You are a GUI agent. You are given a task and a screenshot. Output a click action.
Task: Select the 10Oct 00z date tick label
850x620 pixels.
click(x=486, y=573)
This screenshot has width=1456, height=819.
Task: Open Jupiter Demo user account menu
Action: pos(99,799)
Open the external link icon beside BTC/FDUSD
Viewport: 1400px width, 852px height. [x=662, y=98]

+++

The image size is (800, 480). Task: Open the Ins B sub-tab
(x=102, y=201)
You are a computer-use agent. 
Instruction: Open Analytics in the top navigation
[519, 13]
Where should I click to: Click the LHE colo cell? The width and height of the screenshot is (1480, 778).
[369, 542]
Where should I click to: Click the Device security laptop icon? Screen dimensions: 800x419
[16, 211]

+++

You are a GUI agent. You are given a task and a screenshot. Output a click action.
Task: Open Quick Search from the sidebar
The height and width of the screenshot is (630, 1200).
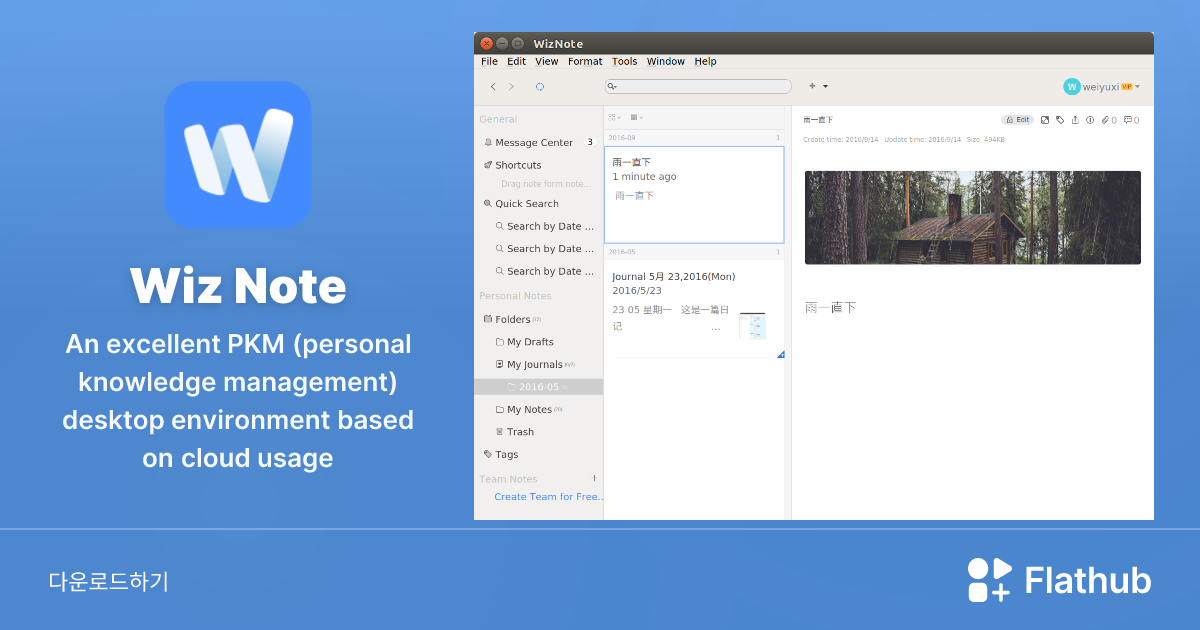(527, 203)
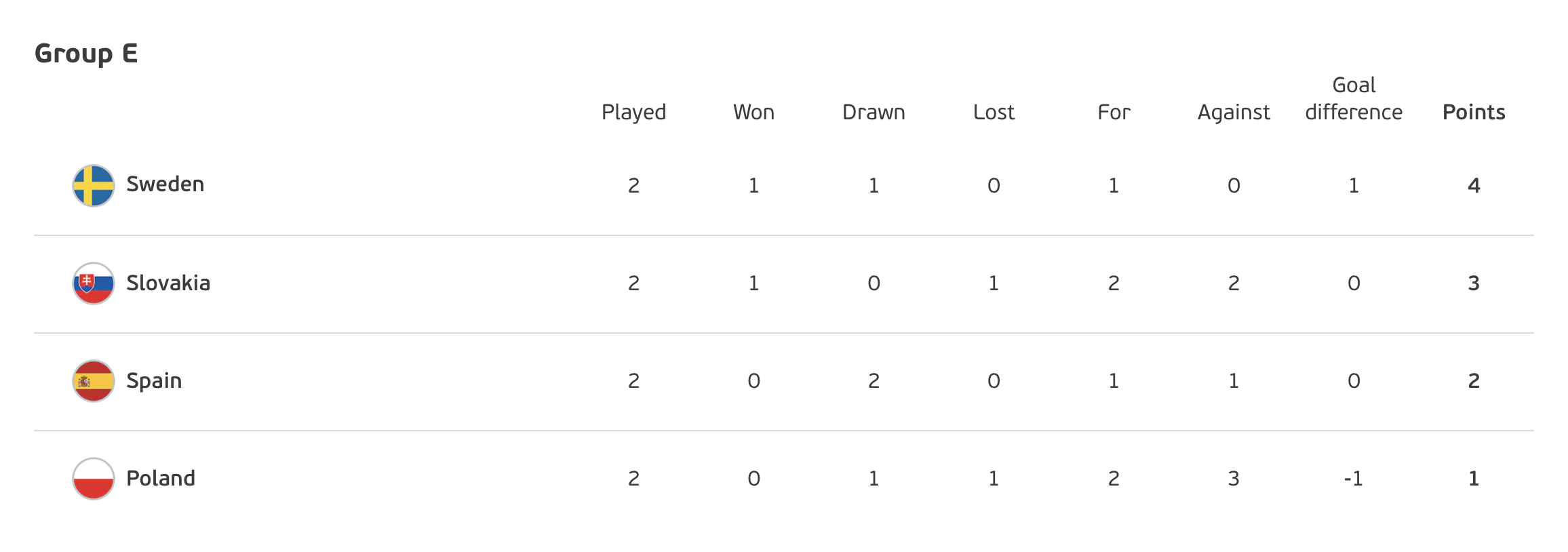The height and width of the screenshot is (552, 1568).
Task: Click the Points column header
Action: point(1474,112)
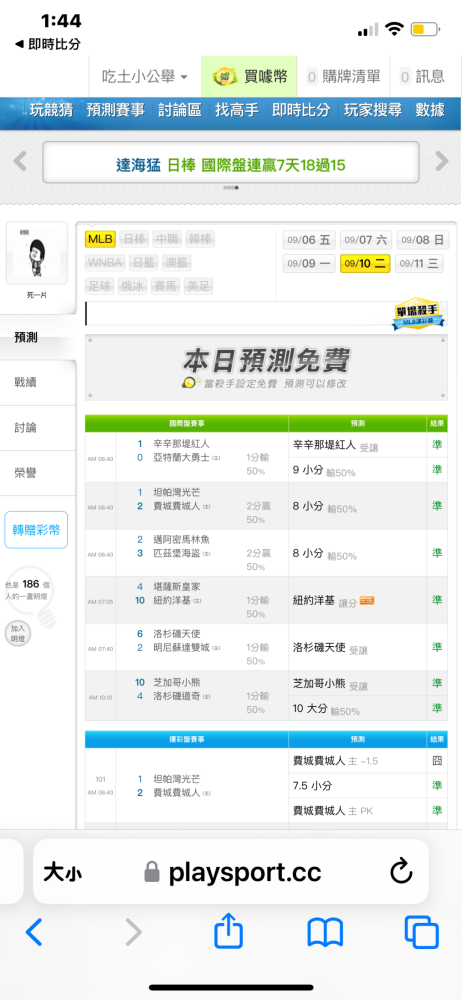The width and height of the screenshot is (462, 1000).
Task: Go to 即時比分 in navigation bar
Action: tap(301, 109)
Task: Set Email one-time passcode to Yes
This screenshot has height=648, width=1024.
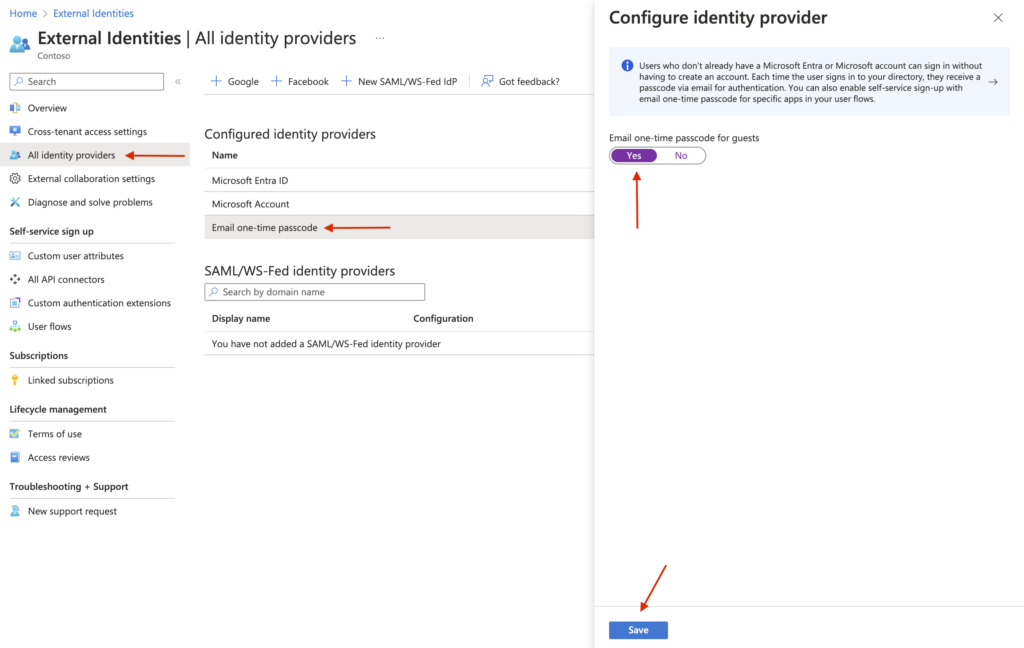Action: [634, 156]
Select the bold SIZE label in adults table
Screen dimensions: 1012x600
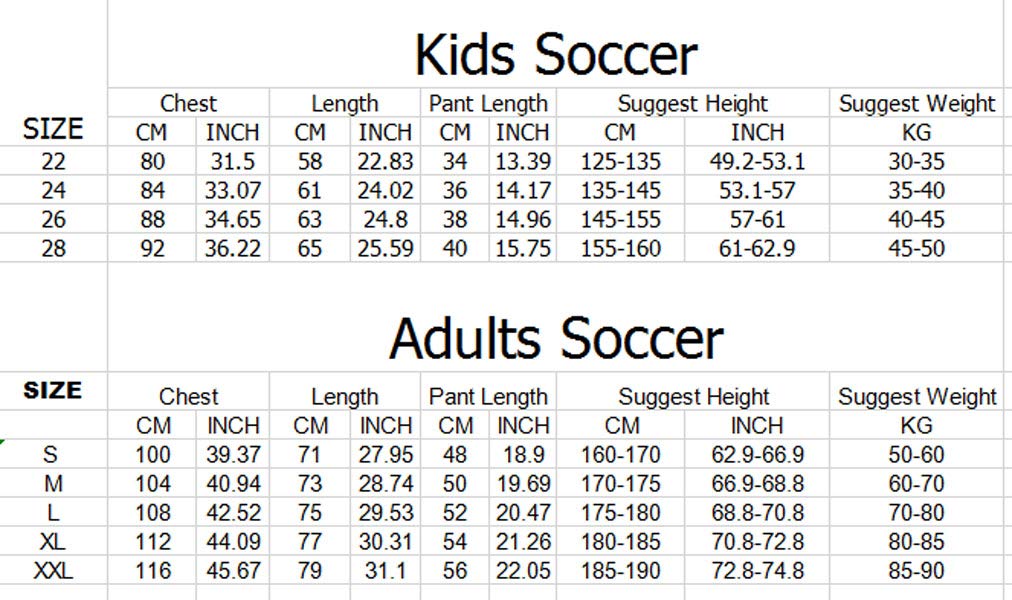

+++

§ Task prompt: If a line in the records holds the string "label", copy it.

§ Answer box:
Task: Select the 10Oct 00z date tick label
Select the bold SIZE label in adults table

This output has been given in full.